SOURCE MATERIAL:
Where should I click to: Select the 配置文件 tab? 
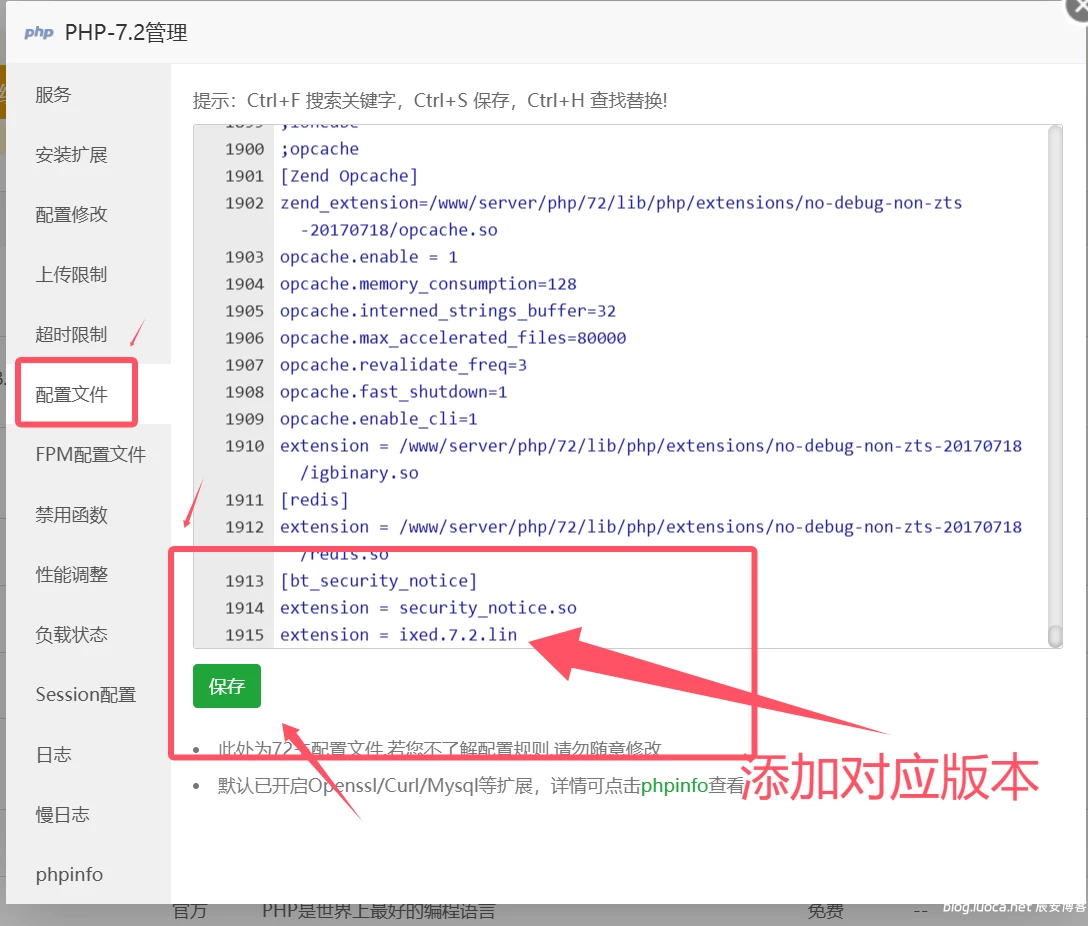coord(71,394)
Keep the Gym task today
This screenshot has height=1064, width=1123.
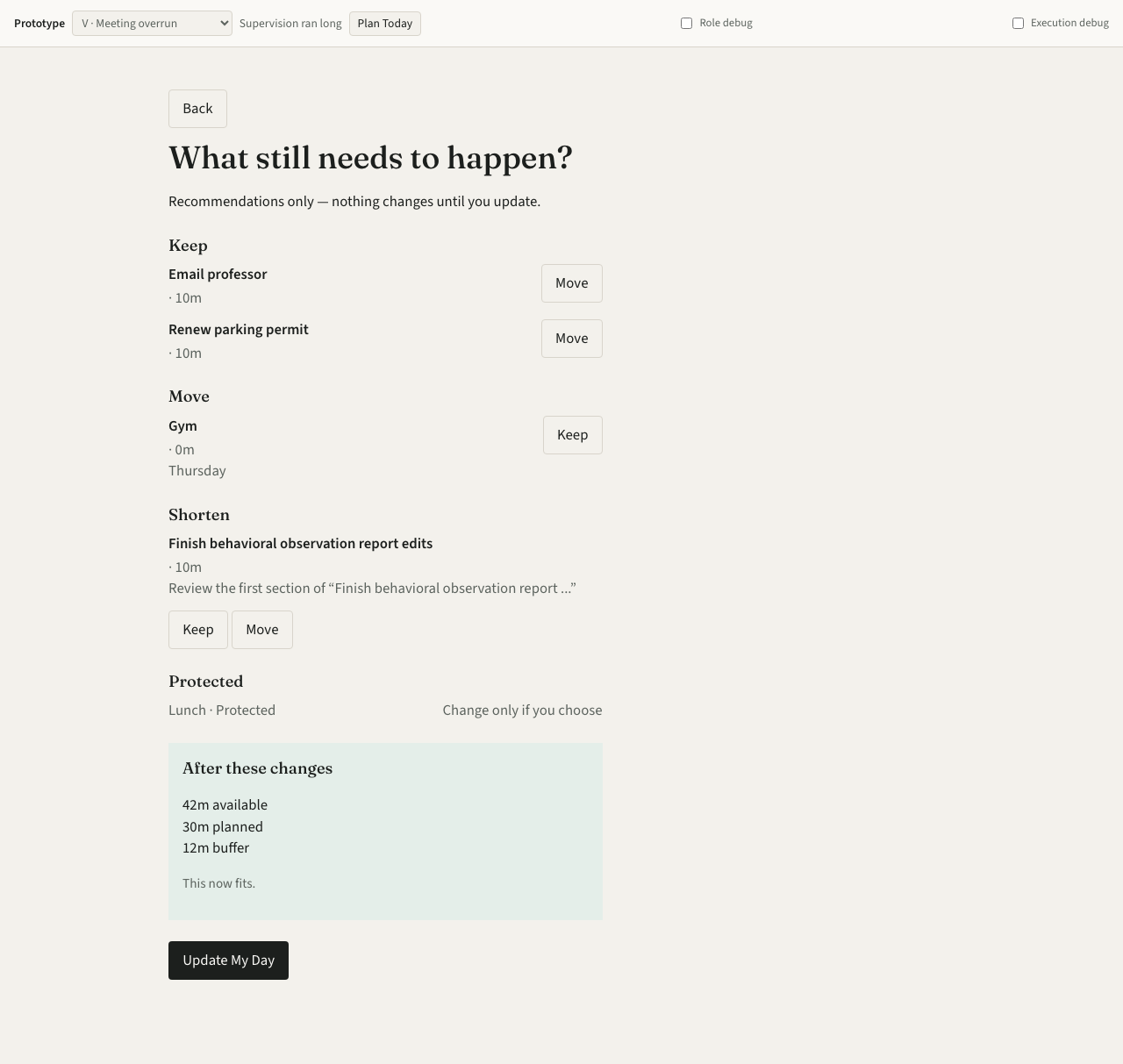[x=573, y=435]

TASK GOAL:
Rewrite every line of the listing above in full, leaving the wording and any figures in the prose unchanged. Multiply only the answer coordinates by 0.95 and round each to a whole number, rounding halves up. Leave out the pictures.

EXERCISE ANSWER:
Where should I click to: Select the 配置文件 tab? 
coord(67,374)
Keep the Gym task today
This screenshot has height=1064, width=1123.
[x=544, y=413]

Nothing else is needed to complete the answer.